Visualmente apabullante y con un reparto magnífico. Un relato basado en hechos reales sobre una muy particular brigada de bomberos que se enfrentan al fuego en la naturaleza, y que fue golpeada por la tragedia en 2013 en el incendio de Yarnell Hill en Arizona. Una historia que con dos horas y cuarto de duración se esfuerza en construir a unos personajes, poco a poco, para hacernos empatizar con ellos, para comprenderlos y admirarlos, hasta que llega el momento de la tragedia. Y lo hace de forma realmente inteligente hasta su tramo final, donde se esfuerza demasiado hasta el punto de convertirse en justo aquello que ha tratado de evitar durante la mayor parte del metraje, un melodrama.
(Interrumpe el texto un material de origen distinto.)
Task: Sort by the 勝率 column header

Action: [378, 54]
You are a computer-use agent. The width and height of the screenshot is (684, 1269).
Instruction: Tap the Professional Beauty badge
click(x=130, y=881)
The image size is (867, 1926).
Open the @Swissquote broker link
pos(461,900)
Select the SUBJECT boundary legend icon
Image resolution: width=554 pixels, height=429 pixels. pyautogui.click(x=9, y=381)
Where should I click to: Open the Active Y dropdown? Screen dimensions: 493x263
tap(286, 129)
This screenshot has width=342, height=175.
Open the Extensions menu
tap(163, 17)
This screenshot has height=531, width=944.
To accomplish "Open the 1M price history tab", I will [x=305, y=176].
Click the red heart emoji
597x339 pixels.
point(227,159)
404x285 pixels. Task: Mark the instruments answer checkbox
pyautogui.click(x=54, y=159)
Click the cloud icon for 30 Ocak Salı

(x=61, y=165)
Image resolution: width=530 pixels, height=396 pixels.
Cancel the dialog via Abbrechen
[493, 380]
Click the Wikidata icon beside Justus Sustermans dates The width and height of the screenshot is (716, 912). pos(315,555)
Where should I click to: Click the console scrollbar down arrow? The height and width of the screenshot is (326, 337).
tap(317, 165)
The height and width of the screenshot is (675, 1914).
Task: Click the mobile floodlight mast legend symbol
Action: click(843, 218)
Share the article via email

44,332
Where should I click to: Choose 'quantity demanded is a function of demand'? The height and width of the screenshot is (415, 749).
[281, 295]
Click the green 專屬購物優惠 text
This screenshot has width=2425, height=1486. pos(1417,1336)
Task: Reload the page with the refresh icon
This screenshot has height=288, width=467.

Quizá el problema venga desde detrás de las cámaras. Delante de ellas tenemos un reparto liderado por Josh Brolin, Miles Teller y Jennifer Connelly, pero con nombres como Taylor Kitsch, Andie MacDowell, Jeff Bridges o James Badge Dale, que hacen no sólo un trabajo excelente con sus personajes, sino que tienen donde apoyarse en un guión escrito por Ken Nolan (Black Hawk Derribado) y Eric Warren Singer (La Gran Estafa Americana), que maneja muy bien la historia para hacer crecer a los personajes, como mencionábamos antes. Sus historias pequeñas, humanas y cercanas son de esas con las que uno puede identificarse durante gran parte de la película, aunque flaquee al final de la misma. Especialmente el personaje de Teller, que es el que más miga tiene desde el inicio al final.